• What to work on: Report every line of the data that includes "computer".

════════════════════

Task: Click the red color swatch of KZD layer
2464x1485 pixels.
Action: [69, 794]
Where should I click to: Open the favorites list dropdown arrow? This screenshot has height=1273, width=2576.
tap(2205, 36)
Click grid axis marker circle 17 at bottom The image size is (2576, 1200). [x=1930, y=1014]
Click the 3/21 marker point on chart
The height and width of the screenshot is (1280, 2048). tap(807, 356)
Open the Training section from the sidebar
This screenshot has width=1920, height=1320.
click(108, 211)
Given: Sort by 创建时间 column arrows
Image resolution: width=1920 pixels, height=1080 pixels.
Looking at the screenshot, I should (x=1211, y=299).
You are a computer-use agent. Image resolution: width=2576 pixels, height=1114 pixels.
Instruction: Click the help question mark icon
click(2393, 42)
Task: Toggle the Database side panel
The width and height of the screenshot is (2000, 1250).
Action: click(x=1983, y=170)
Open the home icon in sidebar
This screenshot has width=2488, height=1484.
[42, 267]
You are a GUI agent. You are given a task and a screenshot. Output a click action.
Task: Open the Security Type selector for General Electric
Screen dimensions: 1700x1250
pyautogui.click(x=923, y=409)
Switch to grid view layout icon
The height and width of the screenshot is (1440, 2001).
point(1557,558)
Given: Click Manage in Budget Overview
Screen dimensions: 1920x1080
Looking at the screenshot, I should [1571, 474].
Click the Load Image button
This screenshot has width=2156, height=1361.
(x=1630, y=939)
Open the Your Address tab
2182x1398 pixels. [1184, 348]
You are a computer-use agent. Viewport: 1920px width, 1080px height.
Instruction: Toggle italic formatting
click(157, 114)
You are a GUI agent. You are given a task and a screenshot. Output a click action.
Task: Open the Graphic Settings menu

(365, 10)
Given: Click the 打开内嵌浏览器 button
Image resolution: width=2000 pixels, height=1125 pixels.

════════════════════

• Answer to the problem:
You are a computer-use agent. Image resolution: width=2576 pixels, height=1114 pixels.
You are a computer-use agent. Viewport: 1920px width, 1080px height.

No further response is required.